Cowles is very TOOS. She and her husband have English surnames; the heart of the TOOS is the old Northeastern WASP elite. She went to an Ivy League university and majored in creative writing rather than a STEM field.[3] She’s a journalist and her husband works for a politically-focused nonprofit organization. She doesn’t aspire to spend her money on “vulgar” rich people things like fancy cars, instead, she “might have spent that 50,000$ on childcare expenses or put it toward that “master’s degree I’ve always wanted.”[1] While members of this class are sometimes imagined as conservative Republicans, in reality they are usually liberal Democrats, like Cowles. Cowles looks like a member of the TOOS class, that is, she’s slightly above-average looking but no supermodel. The nobility never had magical, beauty-granting blood, but they aren’t fat like low-class people.
Why do the TOOS have this particular career path? While I would think that the TOOS are smarter than the average American, they are not vastly so. Quantity has a quality of its own; there are far more very intelligent non-TOOS people. For the mediocre majority, this career path makes sense. Use your family connections to get into an Ivy League school, but don’t major in STEM, where you might wind up left in the dust by smart middle-class or immigrant kids. Major in something like creative writing. Don’t go work as a lawyer, on Wall Street, or in tech, where the stakes are high, the consequences of failure are severe, and long hours are required. Work in journalism, the arts, for a nonprofit, or as a teacher in an elite private school. What you certainly don’t do is sit around all day attending parties, like the idle rich of the past.
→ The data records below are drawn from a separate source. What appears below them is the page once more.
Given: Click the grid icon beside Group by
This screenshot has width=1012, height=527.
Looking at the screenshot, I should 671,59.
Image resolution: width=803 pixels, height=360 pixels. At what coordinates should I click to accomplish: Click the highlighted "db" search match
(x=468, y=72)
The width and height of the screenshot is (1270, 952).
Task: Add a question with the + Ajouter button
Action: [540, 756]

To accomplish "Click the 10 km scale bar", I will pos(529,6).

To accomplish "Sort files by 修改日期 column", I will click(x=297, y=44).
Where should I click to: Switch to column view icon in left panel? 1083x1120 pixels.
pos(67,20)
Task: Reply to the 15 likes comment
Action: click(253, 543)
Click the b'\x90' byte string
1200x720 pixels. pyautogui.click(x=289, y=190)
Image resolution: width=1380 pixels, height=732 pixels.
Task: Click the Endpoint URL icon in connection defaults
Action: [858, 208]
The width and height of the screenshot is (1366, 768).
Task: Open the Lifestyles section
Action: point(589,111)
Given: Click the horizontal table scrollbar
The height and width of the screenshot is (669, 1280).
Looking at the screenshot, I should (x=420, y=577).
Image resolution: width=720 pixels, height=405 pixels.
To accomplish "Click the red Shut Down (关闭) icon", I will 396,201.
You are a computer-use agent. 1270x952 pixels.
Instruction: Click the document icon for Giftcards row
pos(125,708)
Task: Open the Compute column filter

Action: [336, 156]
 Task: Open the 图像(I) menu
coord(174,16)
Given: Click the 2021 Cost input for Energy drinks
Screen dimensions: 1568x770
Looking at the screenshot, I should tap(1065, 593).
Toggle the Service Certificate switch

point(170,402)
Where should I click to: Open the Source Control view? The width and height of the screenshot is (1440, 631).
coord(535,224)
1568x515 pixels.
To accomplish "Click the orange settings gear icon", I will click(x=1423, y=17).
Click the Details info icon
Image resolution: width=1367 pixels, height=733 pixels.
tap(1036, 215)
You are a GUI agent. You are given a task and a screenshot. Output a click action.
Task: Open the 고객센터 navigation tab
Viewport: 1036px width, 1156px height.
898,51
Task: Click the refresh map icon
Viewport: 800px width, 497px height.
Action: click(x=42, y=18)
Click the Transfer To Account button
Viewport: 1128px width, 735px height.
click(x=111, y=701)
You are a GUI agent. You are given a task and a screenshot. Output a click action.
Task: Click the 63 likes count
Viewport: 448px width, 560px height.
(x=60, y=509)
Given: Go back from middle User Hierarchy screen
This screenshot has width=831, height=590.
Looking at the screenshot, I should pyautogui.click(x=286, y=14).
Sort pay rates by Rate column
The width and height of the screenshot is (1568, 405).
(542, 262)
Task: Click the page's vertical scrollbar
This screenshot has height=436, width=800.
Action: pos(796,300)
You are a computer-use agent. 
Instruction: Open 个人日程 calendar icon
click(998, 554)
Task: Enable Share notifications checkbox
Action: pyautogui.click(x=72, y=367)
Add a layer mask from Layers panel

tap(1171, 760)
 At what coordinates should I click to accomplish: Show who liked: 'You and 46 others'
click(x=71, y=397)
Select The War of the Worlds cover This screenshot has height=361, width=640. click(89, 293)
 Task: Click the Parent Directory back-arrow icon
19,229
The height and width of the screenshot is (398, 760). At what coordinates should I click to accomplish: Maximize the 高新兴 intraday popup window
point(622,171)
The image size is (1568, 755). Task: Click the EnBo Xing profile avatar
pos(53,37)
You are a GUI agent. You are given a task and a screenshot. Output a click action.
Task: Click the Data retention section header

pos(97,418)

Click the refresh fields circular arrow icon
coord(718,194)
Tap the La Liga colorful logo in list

The specific career path of the TOOS isn’t necessarily a bad thing. If you find the TOOS annoying, you’d like it even less if they behaved in a more classically aristocratic manner, openly proclaiming that they are entitled by birth to Senate seats and control over the most vital businesses in the country. It’s far better for the economy if the mediocre children of the rich throw their money into passively managed index funds instead of trying to “prove themselves” by buying businesses and running them into the ground. You could see the TOOS is a success of the American way. In America, you can build up wealth, save it, and give it to your children knowing they won’t have to pursue political power to save their fortunes. Instead of keeping everyone out through zero-sum political warfare, they can just sit back and enjoy the ride. But it’s also worth asking if this class is destabilizing the meritocratic society its ancestors created via its embrace of wokeness.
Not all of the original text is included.